TL;DR: Septins, conserved GTPases, form large complexes that regulate cellular processes, including cytokinesis, vesicle trafficking, and axon migration, and are implicated in cancer through their role in cell division and protein localization.

Abstract: Septins comprise a family of conserved GTPases that has been identified in most animals from yeast to mammals. Each organism has multiple septin family genes. Biochemical, genetic, and light- and electron microscopy have revealed that multiple septin polypeptides form large, discrete complexes that further multimerize into filaments and higher order assemblies. Septins have been implicated in a variety of cellular processes including cytokinesis, vesicle trafficking, and axon migration. In yeast, they are involved in bud site selection, cell polarity and cytokinesis.
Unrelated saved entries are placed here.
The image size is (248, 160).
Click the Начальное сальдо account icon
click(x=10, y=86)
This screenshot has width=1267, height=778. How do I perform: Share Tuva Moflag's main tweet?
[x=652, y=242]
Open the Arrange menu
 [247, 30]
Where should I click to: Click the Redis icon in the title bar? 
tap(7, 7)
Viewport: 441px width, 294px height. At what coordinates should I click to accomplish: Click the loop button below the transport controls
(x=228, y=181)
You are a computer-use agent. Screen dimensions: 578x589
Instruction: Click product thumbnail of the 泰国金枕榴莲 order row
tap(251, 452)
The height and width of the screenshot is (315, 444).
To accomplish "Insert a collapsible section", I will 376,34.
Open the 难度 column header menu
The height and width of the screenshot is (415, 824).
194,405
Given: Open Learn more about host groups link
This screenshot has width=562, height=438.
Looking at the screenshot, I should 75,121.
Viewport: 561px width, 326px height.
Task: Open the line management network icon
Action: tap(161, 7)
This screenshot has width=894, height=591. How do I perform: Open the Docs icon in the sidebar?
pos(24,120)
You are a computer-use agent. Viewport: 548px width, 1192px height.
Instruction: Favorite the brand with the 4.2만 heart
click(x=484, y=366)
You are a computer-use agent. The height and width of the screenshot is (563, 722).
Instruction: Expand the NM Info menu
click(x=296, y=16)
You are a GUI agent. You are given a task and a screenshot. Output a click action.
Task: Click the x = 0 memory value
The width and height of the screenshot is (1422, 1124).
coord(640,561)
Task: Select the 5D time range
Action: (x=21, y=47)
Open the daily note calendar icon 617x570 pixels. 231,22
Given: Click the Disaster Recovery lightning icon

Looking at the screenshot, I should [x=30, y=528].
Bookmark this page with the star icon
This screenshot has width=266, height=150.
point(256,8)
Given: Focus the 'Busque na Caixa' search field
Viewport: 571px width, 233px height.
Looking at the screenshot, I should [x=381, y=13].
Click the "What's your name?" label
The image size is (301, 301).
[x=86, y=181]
Their name derives from their requirement during the final separation of the daughter cells in yeast, a process termed septation. While the precise molecular functions of septins are not known, a unifying hypothesis considers septin assemblies as scaffolds that localize, and perhaps regulate, diverse proteins involved in cortical dynamics. The septin scaffold may also limit diffusion of proteins in the plane of the plasma membrane. This barrier role is proposed to be important in at least two contexts: cytokinesis and in dendritic spines. Through these, or possible yet-unknown, cellular functions, septins are implicated in cancer; misexpression of septin genes has been observed in diverse tumor types. Thus, characterization of the function of these unique oligomeric proteins aids our understanding of many important normal, as well as pathogenic, cellular processes.